RE: Down10 Feb 2014 13:22
C.A. Sperati (The Special Agency) PLC
("CAS" or the "Company")
POSTING OF SHAREHOLDER CIRCULAR
Proposed cancellation of admission to the premium segment of the Official List and to
trading on the main market for listed securities of the London Stock Exchange
Proposed Admission to trading on AIM
Proposed Disposal of the Greenwich Property
Capital Reorganisation
Adoption of New Articles
Change of Name
Subscription of the Subscription Shares at the Subscription Price
and
Notice of General Meeting
The Board of CAS announces that a circular relating, inter alia, to the proposed Disposal of its Greenwich Property (the "Circular"), which constitutes a Class One Circular under the Listing Rules, has been approved by the UK Listing Authority and is being posted to Shareholders today.
The Circular contains a Notice convening a General Meeting of Shareholders to be held at the registered office of the Company at 54 Westcombe Hill, Greenwich, London SE10 0LR, at 11.00 a.m. on 19 December 2013, at which, Shareholder approval will be sought for, inter alia, the Disposal, Capital Reorganisation, adoption of New Articles, Change of Name and Delisting and Admission.

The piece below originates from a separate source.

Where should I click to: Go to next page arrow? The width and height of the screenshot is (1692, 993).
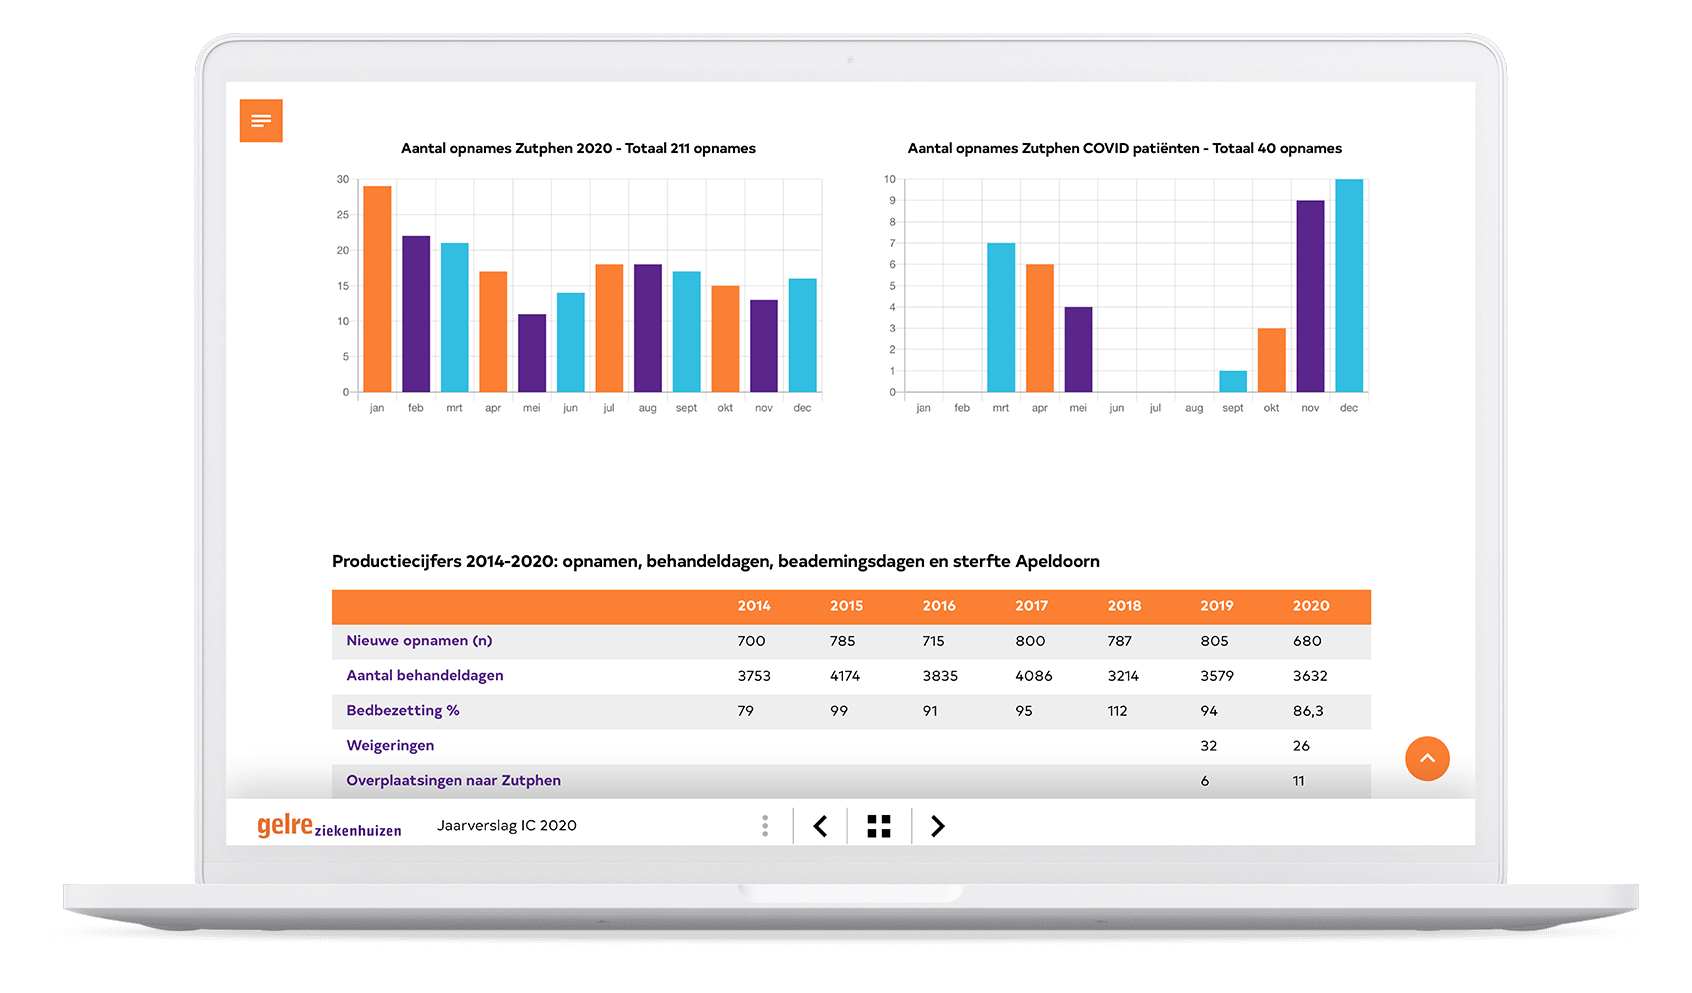tap(937, 826)
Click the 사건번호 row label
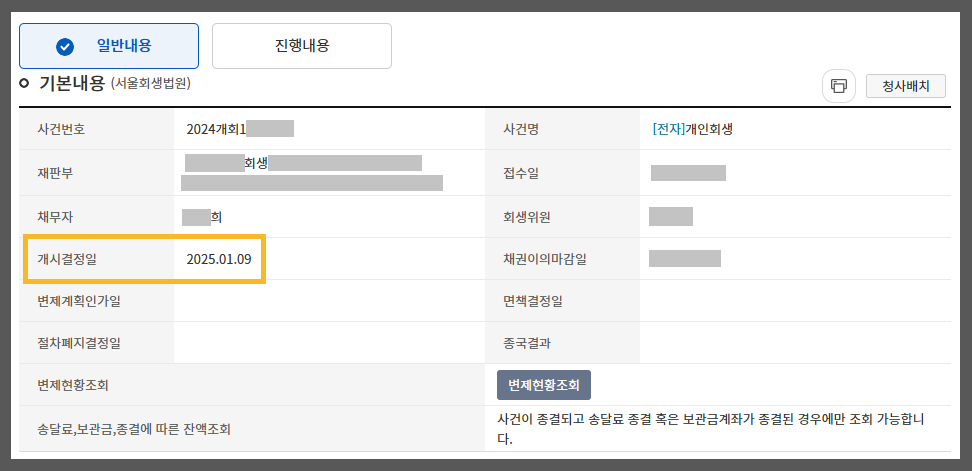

The Circular will be made available for inspection, from today, during normal working hours on any weekday (Saturdays, Sundays and public holidays excepted) at the registered office of the Company at 54 Westcombe Hill, Greenwich, London SE10 0LR, until the conclusion of the GM on 19 December 2013 and for at least 15 minutes before and during the GM. The Circular will also shortly be made available for viewing on the Company's website at www.casperatiplc.com and has been submitted to the National Storage Mechanism, where it will be available for inspection at www.hemscott.com/nsm.do.
The material terms of the Sale Agreement remain as notified by the Company on 7 August 2013. However, the Company is pleased to note that after taking into account indexation allowance available and expected taxable results of the current financial year, no tax will arise as a result of the Disposal.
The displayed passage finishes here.